Histopathologic changes in CHED are concentrated in the endothelium and Descemet’s membrane. The endothelial cells of the peripheral cornea in CHED have a relatively normal appearance. The endothelium becomes attenuated in the midperiphery and is completely absent from the central cornea. In the transition zone, cells are irregularly shaped, with pleomorphism and polymegathism. The normal hexagonal pattern is lost. By ultrastructure studies, endothelial organelles are abnormal, including dilated mitochondria. Descemet’s membrane may be either thickened (Chan et al., 1982) or thinned (Kirkness et al., 1987) in CHED, possibly related to the degree and timing of endothelial dysfunction (Moller-Pedersen, 1997). Thinned or attenuated Descemet’s membrane may be the sequel of endothelial dysfunction in utero, so that only the fetal anterior banded zone is produced. Thickened Descemet’s membrane, on the other hand, is the result of persistent dystrophic or dysfunctional endothelium that secretes a reactive posterior collagenous layer or an exaggerated, but structurally normal, posterior non-banded layer (Moller-Pedersen, 1997). Finally the corneal endothelial permeability is significantly increased, as is expected with a dysfunctional endothelial barrier (Chan et al., 1982). Progressive stromal and epithelial edema occur later accompanied by secondary structural changes. The normal appearance of the anterior banded zone of Descemet’s membrane suggests that the endothelium is most likely functionally normal up to the fifth month in utero (Chan et al., 1982; Moller-Pedersen, 1997). Degeneration starting with the central cornea occurs thereafter which is believed to arise from an abnormality in the terminal differentiation of neural crest cells (Mullaney et al., 1995).

Penetrating keratoplasty is currently the best option for visual rehabilitation and remains the most acceptable form of management with good results (Vemuganti et al., 2002). Corneal transplantation for CHED has a better prognosis than do other pediatric indications because these eyes typically lack corneal neovascularization, inflammation, and concomitant intraocular pathology (Dana et al., 1995). One series have demonstrated a 90% graft survival rate in CHED with a mean follow-up of approximately 3 years (Sajjadi et al., 1995). The autosomal dominant type is associated with relatively better vision due to later onset and lack of nystagmus (Kenyon and Antine, 1971; Judisch and Maumenee, 1978). In Saudi Arabia, a previous study has shown the graft survival rate to be higher in delayed-onset CHED (96%) than in CHED present at birth (56%) (Al-Rajhi and Wagoner, 1997). Pediatric penetrating keratoplasty poses greater technical challenges and, in general, is less successful than corneal transplantation in adults (Frueh and Brown, 1997). Effective visual rehabilitation in patients with CHED is time-consuming for parents, child, and surgeon. Aggressive amblyopia management is critical for optimal visual recovery (Sajjadi et al., 1995; Frueh and Brown, 1997).

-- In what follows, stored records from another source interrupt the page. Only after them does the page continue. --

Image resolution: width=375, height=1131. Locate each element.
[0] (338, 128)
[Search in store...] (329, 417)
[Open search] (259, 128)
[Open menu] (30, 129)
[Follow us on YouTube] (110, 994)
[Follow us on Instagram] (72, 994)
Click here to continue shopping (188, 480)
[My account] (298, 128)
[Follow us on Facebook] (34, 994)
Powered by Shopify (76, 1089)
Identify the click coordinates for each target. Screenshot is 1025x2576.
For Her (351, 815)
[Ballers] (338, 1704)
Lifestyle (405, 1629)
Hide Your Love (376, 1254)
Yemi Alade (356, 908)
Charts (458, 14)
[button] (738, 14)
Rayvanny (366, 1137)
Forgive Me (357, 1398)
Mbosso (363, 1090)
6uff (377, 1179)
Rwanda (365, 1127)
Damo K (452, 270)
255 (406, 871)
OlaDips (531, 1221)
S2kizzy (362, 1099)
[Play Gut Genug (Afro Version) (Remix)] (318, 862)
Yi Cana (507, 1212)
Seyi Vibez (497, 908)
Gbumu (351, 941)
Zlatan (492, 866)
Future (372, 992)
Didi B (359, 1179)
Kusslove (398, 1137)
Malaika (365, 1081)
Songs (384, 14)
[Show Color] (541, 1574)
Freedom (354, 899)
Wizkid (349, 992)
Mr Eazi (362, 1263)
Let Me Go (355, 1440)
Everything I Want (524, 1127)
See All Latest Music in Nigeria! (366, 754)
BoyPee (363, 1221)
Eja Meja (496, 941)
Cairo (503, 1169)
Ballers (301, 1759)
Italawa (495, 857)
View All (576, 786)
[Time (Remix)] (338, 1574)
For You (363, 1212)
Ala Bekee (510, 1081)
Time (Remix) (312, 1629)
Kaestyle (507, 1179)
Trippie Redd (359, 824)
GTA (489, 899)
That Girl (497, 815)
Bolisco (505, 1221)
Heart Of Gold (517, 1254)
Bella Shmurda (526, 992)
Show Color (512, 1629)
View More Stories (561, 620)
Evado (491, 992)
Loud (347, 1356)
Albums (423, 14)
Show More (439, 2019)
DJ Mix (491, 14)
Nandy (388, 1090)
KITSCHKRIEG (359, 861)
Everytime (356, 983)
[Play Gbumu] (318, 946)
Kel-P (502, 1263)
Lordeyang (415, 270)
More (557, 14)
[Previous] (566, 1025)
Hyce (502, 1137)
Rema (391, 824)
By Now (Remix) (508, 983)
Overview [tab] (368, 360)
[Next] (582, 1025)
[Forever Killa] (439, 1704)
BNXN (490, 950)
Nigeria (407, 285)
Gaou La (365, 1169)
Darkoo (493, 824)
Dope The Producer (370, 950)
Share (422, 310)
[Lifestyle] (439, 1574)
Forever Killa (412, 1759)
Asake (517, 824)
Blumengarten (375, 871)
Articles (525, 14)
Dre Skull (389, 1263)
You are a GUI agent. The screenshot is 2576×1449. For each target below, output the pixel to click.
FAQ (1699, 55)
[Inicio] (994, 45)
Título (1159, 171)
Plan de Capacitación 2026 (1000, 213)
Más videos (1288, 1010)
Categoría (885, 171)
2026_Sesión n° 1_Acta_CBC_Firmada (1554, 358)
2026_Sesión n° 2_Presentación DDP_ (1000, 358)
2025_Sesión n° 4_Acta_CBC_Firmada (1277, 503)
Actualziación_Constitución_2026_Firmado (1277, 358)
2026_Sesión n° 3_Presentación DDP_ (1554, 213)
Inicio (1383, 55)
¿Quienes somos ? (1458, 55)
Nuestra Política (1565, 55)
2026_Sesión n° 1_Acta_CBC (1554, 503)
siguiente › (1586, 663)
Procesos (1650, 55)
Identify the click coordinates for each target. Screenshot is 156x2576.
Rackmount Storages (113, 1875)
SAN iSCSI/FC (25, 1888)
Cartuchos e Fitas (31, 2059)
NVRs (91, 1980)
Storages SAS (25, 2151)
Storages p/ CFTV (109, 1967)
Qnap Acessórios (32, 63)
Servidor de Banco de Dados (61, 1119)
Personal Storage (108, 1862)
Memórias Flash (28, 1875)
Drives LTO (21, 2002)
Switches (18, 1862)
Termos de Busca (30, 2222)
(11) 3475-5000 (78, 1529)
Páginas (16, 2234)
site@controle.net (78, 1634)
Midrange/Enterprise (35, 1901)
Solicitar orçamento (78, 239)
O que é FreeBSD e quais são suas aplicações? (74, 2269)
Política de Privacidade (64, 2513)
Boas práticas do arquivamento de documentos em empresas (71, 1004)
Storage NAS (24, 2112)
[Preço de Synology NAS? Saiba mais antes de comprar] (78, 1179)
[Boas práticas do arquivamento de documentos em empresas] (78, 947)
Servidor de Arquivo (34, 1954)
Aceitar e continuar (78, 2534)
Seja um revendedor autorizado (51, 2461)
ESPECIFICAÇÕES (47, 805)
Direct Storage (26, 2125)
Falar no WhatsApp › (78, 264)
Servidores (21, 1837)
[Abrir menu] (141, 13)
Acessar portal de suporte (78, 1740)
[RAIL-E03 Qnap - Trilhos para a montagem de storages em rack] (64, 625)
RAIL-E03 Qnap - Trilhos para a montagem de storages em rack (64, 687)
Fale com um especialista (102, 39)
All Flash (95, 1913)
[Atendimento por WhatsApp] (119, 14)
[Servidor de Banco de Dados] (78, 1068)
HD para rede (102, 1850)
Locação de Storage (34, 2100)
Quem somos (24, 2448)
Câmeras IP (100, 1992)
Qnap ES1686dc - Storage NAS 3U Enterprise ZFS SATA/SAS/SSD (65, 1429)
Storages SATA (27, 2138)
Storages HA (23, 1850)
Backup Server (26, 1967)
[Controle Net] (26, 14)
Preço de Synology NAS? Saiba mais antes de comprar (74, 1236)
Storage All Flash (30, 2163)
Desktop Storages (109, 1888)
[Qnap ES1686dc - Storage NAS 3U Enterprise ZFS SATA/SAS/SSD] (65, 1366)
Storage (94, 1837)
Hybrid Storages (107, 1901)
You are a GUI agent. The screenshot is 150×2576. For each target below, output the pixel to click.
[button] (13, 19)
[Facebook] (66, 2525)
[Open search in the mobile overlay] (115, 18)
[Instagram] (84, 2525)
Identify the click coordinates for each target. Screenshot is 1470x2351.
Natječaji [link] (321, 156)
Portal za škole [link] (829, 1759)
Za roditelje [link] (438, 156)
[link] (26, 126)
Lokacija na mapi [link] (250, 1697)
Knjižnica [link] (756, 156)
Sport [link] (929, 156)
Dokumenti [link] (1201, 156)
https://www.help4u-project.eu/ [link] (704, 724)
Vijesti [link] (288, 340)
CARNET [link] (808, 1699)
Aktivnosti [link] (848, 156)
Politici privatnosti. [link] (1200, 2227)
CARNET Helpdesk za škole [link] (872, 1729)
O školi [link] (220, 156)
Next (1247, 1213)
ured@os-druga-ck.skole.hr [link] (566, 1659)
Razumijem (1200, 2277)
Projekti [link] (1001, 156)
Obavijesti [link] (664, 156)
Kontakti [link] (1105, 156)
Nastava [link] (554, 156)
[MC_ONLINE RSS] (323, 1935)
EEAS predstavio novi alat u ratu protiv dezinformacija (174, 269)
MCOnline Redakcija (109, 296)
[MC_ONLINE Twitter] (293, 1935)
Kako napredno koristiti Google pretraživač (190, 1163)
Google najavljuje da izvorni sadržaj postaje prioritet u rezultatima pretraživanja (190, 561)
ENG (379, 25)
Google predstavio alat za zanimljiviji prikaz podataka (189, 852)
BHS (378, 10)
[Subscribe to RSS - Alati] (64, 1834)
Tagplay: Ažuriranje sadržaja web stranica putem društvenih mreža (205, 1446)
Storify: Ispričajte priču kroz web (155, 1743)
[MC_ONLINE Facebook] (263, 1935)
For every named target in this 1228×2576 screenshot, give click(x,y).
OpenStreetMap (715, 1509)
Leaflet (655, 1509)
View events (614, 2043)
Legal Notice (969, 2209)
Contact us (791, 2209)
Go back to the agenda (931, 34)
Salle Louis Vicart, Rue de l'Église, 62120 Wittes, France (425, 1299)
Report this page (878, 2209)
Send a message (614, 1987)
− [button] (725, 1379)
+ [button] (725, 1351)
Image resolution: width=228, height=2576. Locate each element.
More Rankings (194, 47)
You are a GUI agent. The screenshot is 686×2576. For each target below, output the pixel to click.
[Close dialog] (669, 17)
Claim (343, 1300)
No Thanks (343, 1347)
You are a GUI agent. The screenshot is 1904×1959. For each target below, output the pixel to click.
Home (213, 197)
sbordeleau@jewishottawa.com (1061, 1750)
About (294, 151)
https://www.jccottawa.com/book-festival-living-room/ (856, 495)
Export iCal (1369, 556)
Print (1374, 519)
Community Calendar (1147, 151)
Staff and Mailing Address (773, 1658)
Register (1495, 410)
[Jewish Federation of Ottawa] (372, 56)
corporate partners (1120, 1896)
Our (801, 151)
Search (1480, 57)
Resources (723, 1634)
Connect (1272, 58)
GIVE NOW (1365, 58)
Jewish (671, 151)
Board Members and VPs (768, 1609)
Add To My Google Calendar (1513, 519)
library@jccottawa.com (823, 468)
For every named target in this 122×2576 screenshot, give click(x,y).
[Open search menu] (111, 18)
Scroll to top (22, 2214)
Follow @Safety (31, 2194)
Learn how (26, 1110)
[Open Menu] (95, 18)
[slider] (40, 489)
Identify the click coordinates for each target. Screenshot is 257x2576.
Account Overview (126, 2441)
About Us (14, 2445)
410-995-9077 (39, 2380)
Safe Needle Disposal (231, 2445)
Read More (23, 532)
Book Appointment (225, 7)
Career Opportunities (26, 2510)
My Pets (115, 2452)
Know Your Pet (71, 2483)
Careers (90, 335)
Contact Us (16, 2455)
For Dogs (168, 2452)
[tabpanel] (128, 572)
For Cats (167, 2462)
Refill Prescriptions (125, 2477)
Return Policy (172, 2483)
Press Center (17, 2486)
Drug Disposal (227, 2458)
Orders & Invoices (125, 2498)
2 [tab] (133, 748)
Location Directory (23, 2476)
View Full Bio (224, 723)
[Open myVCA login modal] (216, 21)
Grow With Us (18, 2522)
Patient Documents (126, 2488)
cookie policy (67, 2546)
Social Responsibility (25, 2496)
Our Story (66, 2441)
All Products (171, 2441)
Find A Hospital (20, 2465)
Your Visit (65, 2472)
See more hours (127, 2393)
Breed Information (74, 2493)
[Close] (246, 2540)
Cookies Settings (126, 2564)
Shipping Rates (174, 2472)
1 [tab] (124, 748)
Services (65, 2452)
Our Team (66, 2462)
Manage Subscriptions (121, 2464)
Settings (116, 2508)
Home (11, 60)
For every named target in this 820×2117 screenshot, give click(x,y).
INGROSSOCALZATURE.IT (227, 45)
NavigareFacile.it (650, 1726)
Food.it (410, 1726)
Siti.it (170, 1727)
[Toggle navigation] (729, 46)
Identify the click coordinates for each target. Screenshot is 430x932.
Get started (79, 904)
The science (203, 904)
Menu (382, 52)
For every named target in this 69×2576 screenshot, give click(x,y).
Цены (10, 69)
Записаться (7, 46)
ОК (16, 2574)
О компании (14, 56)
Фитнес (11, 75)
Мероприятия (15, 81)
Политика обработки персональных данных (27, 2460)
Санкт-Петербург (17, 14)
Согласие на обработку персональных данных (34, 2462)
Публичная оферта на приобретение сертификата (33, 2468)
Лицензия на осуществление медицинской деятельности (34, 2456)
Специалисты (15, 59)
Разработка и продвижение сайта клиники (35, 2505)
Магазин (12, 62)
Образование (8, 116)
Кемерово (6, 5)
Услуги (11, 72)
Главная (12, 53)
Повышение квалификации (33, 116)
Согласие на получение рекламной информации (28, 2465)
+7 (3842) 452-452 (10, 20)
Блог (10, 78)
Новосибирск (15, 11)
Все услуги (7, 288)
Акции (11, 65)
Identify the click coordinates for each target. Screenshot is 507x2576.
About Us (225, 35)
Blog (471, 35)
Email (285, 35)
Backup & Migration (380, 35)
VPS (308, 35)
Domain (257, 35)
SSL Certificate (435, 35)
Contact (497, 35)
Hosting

In our current study we are presenting the clinical and histologic features of the association of CHED and Amyloid corneal deposition. The clinical diagnosis of CHED was established in all cases, and this was confirmed by histologic examination which demonstrated attenuated endothelium and thickened Descemet’s membrane. White superficial nodular corneal opacities were an interesting clinical finding and were found to be amyloid deposits in all cases on histopathology. These deposits resembled clinically the amyloid deposits seen in primary gelatinous drop-like corneal dystrophy (PGDD), which is a rare corneal dystrophy, most probably autosomal recessive in nature. PGDD was first described in Japan in 1914 followed by other reports (Al-Rajhi, 2000; Solomon et al., 2008; Akiya et al., 1972). It usually presents with photophobia, foreign body sensation, and decreased vision in the second or third decades of life. PGDD has a high incidence of recurrence after keratoplasty (Akiya et al., 1972). The amyloid deposition in PGDD is subepithelial as in our patients, nevertheless, none of our patients had any recurrence after keratoplasty which indicates a separate pathology.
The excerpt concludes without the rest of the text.